Thursday 22 August 2019

Where does religion come from? Given that religion is necessary (but not sufficient) for the long term survival of humans

The history of human societies is consistent with an assertion that religion is necessary for long-term human survival.

Without a religion, humans go crazy (become incoherent about matters of basic common sense - look around you...) and they despair; strategically destroying their own societies; and on-average they grossly fail to reproduce even at the minimum replacement level.

Of course some religions 'work' better than others in any particular situation, they out-compete the others; but I want to focus on the fact that religion-as-such is necessary, and to ask: Where does religion come from?

A true but partial answer is that a religious perspective is built-into all healthy humans, and is present at least in young childhood - even if it is later suppressed or lost.  In other words, religion is innate; and atheism and materialism are acquired.

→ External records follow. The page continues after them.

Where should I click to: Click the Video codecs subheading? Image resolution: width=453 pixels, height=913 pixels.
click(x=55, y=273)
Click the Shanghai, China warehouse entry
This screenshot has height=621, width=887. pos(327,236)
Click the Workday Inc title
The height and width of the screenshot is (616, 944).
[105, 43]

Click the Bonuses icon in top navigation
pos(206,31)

But why is religion innate? Why are we all born into the world with a spontaneously religious attitude - believing in all sorts of immaterial things like the soul, gods, life beyond death, the aliveness and consciousness of (what adults term) 'inanimate' objects etc. ?

One answer is that religion is a fortunate accident.

It 'just happened', for no purposive reason (maybe some undirected mutations that just happened to happen...); but religion is found in humans because if it were not found, then there would be no humans.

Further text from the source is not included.